YOUR INSTRUCTIONS
Across the whole listing, find how many lines contain "name", then write that number and nothing else.

EXCERPTED RECORDS

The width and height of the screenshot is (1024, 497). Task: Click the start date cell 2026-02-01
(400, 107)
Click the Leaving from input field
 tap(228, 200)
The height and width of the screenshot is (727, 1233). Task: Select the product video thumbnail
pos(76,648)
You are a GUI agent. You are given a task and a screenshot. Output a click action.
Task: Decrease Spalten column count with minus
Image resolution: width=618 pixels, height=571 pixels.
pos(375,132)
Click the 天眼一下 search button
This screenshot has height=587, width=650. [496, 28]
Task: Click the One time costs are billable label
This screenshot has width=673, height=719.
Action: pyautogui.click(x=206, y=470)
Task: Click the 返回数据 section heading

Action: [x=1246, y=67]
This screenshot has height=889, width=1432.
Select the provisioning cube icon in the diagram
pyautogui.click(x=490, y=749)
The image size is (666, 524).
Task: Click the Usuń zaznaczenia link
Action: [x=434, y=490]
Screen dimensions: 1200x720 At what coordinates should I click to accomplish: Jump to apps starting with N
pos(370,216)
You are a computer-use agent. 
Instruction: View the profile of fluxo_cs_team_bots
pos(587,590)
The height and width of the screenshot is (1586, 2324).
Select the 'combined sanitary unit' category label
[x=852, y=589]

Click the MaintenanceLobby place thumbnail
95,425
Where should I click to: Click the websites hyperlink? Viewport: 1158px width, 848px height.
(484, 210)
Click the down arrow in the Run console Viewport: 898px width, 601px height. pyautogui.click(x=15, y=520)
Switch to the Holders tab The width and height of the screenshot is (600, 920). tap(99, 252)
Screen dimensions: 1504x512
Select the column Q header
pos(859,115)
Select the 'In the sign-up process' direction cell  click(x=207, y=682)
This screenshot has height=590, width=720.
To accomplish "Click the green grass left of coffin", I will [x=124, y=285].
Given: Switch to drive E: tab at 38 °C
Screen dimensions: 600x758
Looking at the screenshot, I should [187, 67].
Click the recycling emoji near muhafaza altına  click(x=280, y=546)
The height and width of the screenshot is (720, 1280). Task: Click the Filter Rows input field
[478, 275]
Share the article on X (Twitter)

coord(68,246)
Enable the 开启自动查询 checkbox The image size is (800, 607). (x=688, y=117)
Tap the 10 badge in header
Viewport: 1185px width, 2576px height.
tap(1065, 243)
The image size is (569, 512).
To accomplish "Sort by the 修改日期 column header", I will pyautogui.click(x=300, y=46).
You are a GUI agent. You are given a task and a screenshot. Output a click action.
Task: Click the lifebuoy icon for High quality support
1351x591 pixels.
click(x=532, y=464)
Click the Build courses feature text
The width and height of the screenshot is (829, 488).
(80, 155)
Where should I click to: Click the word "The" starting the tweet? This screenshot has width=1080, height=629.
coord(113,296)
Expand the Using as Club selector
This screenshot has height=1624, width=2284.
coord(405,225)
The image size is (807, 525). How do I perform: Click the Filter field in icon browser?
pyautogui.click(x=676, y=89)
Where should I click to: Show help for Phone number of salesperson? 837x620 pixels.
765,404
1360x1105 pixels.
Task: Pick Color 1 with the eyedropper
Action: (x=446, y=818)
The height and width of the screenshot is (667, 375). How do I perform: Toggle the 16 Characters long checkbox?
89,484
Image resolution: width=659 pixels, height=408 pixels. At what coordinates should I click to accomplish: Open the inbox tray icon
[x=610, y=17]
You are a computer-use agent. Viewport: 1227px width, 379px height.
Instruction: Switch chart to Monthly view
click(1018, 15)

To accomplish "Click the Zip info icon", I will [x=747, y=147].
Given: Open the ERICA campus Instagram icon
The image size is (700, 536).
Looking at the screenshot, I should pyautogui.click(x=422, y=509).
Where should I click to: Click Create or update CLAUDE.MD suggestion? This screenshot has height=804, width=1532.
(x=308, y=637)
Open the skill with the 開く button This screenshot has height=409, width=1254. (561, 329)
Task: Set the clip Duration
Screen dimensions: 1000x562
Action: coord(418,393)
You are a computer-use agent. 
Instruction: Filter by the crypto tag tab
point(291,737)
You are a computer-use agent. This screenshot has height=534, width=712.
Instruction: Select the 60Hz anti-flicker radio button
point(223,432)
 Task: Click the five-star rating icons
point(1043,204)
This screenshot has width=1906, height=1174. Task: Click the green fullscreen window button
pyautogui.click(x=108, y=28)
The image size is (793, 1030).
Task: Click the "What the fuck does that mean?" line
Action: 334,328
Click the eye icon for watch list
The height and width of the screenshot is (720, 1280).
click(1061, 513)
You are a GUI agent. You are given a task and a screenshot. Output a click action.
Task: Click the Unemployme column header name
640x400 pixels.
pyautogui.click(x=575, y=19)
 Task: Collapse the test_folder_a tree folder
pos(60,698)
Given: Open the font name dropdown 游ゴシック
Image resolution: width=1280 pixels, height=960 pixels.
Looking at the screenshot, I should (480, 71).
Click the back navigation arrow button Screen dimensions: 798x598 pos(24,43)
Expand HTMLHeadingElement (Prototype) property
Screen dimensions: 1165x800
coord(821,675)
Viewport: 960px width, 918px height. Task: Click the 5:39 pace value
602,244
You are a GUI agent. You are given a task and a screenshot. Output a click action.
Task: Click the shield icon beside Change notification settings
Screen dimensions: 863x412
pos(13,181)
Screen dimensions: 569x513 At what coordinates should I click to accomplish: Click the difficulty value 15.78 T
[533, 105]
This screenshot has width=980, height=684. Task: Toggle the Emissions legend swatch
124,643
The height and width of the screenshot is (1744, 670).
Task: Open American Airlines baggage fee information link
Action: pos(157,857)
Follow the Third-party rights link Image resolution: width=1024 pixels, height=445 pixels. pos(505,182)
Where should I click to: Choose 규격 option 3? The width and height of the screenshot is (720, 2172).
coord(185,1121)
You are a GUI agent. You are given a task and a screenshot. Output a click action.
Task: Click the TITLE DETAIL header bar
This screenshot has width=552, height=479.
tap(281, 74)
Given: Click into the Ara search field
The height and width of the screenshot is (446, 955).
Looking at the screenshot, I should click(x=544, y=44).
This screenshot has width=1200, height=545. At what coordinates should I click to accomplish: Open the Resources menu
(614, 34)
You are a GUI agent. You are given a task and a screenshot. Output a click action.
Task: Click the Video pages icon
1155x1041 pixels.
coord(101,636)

WRITTEN REPLY
2